Characteristics and mortality in primary Sjogren syndrome-related interstitial lung disease

Aim of the study was to determine the characteristics and prognosis, and to identify the risk factors for mortality in patients with primary Sjogren syndrome (pSS) with interstitial lung disease (pSS-ILD). A total of 1422 patients with SS were screened and 178 patients with pSS-ILD were recruited. The medical records and outcomes were retrospectively reviewed. Overall survival and case control study were performed to explore the predictors of death.

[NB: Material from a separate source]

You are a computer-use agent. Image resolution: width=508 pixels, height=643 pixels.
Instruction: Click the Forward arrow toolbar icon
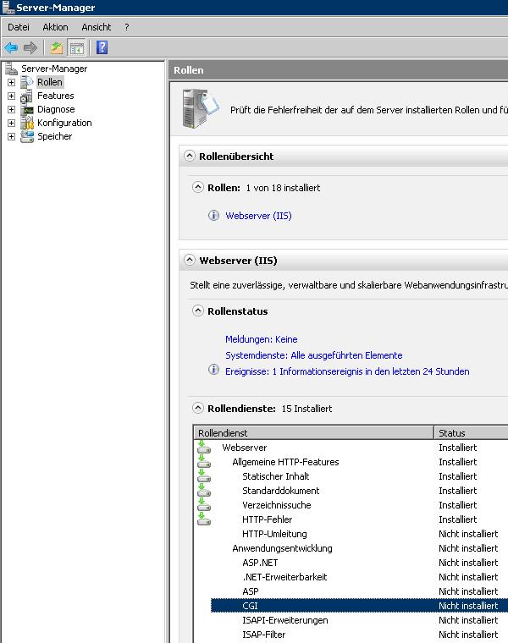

Among 178 pSS-ILD patients, 87.1% were women. Mean age was 61.59 +/- 11.69-year-old. Median disease duration was 72.0 (24.0, 156.0) months. Nonspecific interstitial pneumonia was the predominant high-resolution computed tomography pattern (44.9%). Impairment in diffusion capacity was the most common abnormality of pulmonary function test (75.8%) and the most severe consequence. Type 1 respiratory failure and hypoxia were observed in 15.0% and 30.0% patients, respectively. Mean survival time after confirmation of pSS-ILD diagnosis was 9.0 (6.8, 13.0) years. The 10-year survival rate for all patients with pSS-ILD was 81.7%. Forty-four (24.7%) of 178 patients died during the follow-up period. The most predominant cause of death was respiratory failure (n = 27). Twenty-seven patients died of ILD and formed study group. The 78 patients who survived formed control group. Age and smoking were risk factors for mortality in patients with pSS-ILD. In addition, severity of ILD, as reflected by high-resolution computed tomography, pulmonary function test, and arterial blood gas, was an independent risk factor. However, inflammation status (erythrocyte sedimentation rate, C-reactive protein) and anti-Sjogren syndrome-related antigen A and anti-Sjogren syndrome-related antigen B were not. ILD is a severe complication of pSS. Age, smoking, and severity of lung involvement are more critical for prognosis rather than inflammation status and autoantibodies.